There were two cop cars parked outside of Show World Center as I approached, which made me wary. An online review claimed that this place had become but a breeding ground for drugs and prostitution, so I was somewhat apprehensive. The place turned out to be nothing but a dumpy porn shop with stark florescent lights that accentuated its decrepit state. The man behind a counter was talking to another guy in sunglasses but they both stopped and stared at me. “Do I need tokens or something?” I asked. The man shook his head and without saying a word motioned for me to enter into the side hall.
The hall was dimly lit with a series of booths and screens inside all the way down. Although some doors were closed, it felt lonely back there, like I was the only person in the place. Suddenly out of one of the booths came someone who I thought to be the cleaner, since he had a blue towel in his hand. When he placed the towel over his mouth and huffed, I realized that he wasn’t the cleaner—he was just high. As I walked away, he started following me through the halls, cruising I suppose, and almost fell into me at one point. I eventually lost him.

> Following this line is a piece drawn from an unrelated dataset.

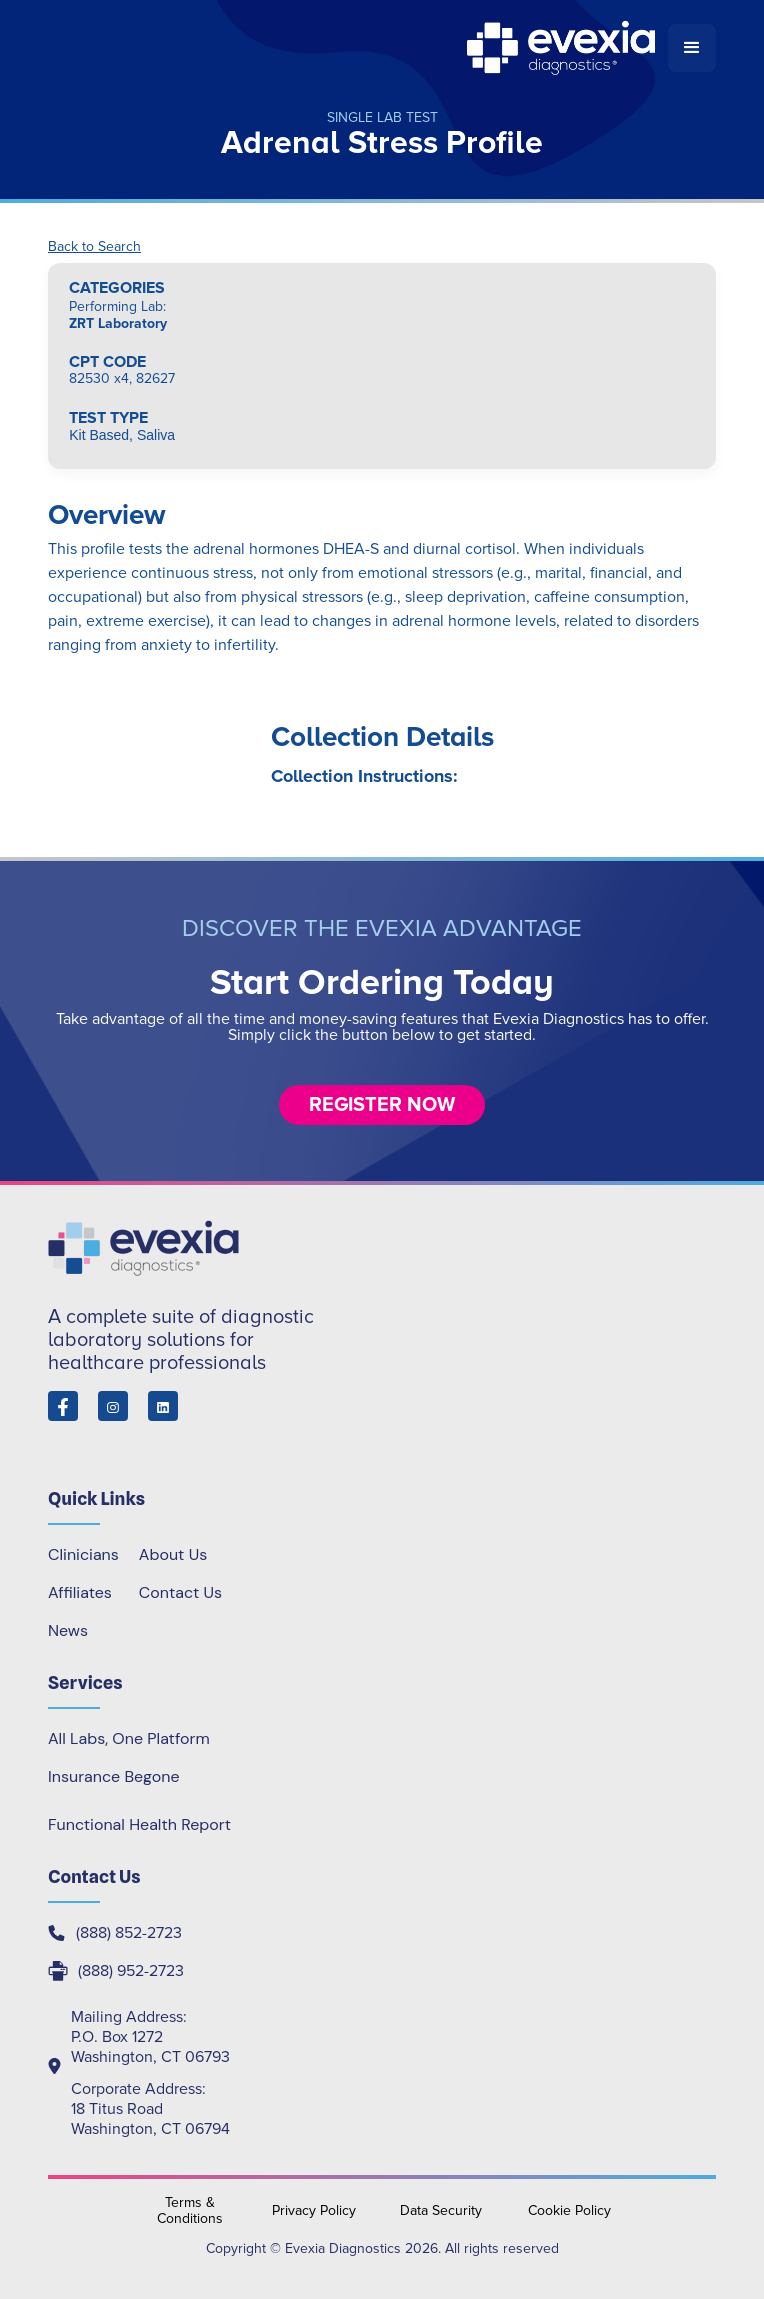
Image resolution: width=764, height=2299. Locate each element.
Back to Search (94, 247)
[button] (692, 48)
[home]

At the end of the hall was a staircase that was chained off. An Arab kid in his twenties was hanging out with a strange looking fellow with wild, frizzy hair and sunglasses. “What’s downstairs?” I asked the kid.
“Believe me, you don’t want to go down there,” he said with a chuckle. His friend stared at me through the tint of his glasses, to which I responded with a nervous laugh.
I looped back through the halls and found another staircase but it wasn’t chained off or guarded. Without hesitation I descended into the basement, slowly. My heart was pounding, step-by-step. Funny thing was, the stairs just led to a closed off room with shelves and shelves of old crossword puzzle books, along with some out-of-date TV Guides. I laughed—how silly.
I had desperately hoped that there was an ounce of color left from Delany’s Times Square but it’d all faded away. Show World Center was but a ruin that lacked the spirit and sensuality that made that era so unique in my mind. I left and walked back across 42nd. I joined the herd and allowed myself to be sedated by the safer and more sanitized New York City.